Unintended impacts: the 21-mile walking commute and what that really says about our decisions.

What-you-do-will-have-impacts-you-didn’t-expect is probably one of the strongest themes in the Local Economy Revolution Book.  As I describe in there, one of my earliest encounters with the profession of planning resulted from being hip-deep in the aftereffects of  a massive urban renewal project in Green Bay, Wisconsin.  No matter what I did, where I was, which building I worked on, who I dealt with, most of my professional time and energy seemed to get tangled in trying to address the aftershocks of a decision to tear down a large part of the city’s downtown and put in a shopping mall.

From the loss of identity and relative paucity of what we now call “sense of place,” to the downtown’s economic decline and the displacement of residents and businesses of modest means more than two decades before, it seemed like everything I did in that community in the 90s had to do with trying to repair the stress fractures that emanated from that event.
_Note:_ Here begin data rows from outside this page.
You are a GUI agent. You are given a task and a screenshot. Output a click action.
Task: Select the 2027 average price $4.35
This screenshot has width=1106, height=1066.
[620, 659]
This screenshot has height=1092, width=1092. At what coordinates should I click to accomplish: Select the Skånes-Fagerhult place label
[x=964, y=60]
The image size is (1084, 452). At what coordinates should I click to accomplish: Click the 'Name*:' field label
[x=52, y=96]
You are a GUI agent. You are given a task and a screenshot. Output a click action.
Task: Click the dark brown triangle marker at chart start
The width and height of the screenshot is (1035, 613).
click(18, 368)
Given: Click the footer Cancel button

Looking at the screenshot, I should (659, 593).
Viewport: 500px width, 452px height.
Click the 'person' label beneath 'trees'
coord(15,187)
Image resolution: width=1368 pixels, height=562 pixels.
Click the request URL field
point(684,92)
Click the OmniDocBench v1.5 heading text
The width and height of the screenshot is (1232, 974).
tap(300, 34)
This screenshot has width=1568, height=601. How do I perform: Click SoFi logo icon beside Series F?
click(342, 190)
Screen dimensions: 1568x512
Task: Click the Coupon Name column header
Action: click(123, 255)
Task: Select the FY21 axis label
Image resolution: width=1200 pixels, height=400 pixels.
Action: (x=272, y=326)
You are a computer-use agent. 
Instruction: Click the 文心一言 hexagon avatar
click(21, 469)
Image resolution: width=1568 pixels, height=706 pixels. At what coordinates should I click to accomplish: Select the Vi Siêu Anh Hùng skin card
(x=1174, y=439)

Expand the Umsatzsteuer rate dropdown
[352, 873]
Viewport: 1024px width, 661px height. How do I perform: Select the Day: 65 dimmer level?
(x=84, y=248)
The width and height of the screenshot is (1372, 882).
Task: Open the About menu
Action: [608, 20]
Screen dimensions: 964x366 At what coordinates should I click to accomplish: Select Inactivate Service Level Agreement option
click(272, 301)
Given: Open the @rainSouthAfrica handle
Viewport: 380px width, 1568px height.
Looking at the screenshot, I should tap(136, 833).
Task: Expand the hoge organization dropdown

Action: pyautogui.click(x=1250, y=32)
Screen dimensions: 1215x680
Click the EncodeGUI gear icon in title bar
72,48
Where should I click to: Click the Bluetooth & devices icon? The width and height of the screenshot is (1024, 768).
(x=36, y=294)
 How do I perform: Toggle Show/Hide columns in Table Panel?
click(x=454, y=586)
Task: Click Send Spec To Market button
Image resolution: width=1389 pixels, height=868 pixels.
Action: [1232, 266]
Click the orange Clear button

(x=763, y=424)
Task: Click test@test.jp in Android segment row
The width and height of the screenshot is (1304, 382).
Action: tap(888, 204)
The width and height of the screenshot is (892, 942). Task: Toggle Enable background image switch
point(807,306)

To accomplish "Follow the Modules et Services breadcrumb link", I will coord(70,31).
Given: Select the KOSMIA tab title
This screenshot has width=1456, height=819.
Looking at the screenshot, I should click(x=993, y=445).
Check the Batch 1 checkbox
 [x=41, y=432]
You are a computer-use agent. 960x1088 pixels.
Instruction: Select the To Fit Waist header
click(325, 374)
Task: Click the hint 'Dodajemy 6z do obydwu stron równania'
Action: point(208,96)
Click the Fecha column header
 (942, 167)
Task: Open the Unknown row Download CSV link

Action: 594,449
The decisions we make as residents and officials have long-term repercussions that extend like shock waves into the future, and the bigger the thing we try to do, the number and intensity of those shock waves seems to grow exponentially.  But too often, when we make those decisions, we do little more than pay lip service to that potential.

I thought about this as I read CityLab’s excellent analysis of the recent crowdfunding phenomena around a dedicated gentleman whose story of a 21-mile commute to work on foot led to a huge outpouring of support.  It’s a heartwarming story, but CityLab did an excellent job of teasing out the bigger story:


Just think about it for a moment: strangers are falling over themselves to help subsidize a personal vehicle for one individual (although insurance, gas, and maintenance are obviously on him going forward), but voters in dozens of suburban communities in the Detroit area have voted to “opt out” of the region’s public transportation system. In so doing they have shut down job opportunities for thousands of area residents who are eager for employment, and denied employers access to untapped sources of labor. [….]

Strong regional public transit systems help people to find employment and keep it, which is a good thing for everyone. But many regions shrink from making tax contributions to such systems because they like to think of themselves as being separate from those who need public transit. They don’t want to think about a scenario in which they or one of their family members or friends might not be able to drive because of medical or financial reasons.


I usually shy away from writing directly about transportation issues, mostly because platforms like Streetsblog cover that topic better than I have the energy to do. But there’s a prime example of unintended consequences here.  These are oversimplified, but consider:

  1. Community decides not to fund transit.
  2. Increasing numbers of people can’t afford to travel to work because service jobs do not pay as well as the blue collar jobs they replaced and because cars are expensive (and cheap cars are both expensive and unpredictable, which screws up that whole getting to work thing pretty regularly).
  3. People struggle to make a living.
  4. Money available in local economy declines and gets shifted from local goods and services to cheaper goods and services provided by big suppliers who can cut costs and survive on narrow margins due to standardization and massive volume.
  5. Tax revenues decline while needs of residents increase
  6. People who have the means and ability to move, do, while those who have less means or ability stay.
  7. Return to #3, repeat cycle.

Ok, yes, that’s certainly not the whole story, and there’s a whole lot of other factors in community economic health and decline, and transit isn’t the only factor, etc. etc.  I gave you a model, not a full-blown system.  But consider: in our guts, we understand that all of these things, from employment to local business to tax revenue, have at least a decent chance of being logically and systematically connected.

And yet, after all these years of knowing this, how often do we conveniently close off those connections in making these decisions?

I use “we” a lot, because these big issues are about all of us, whether we are professionals, electeds, or plain ol’ resident/voters/potential voters.  We all have a piece of this.

We don’t talk about the connections because they’re hard, they’re hard to prove, they’re complicated.

Unfortunately, tough crap for us.  We gotta do it anyways.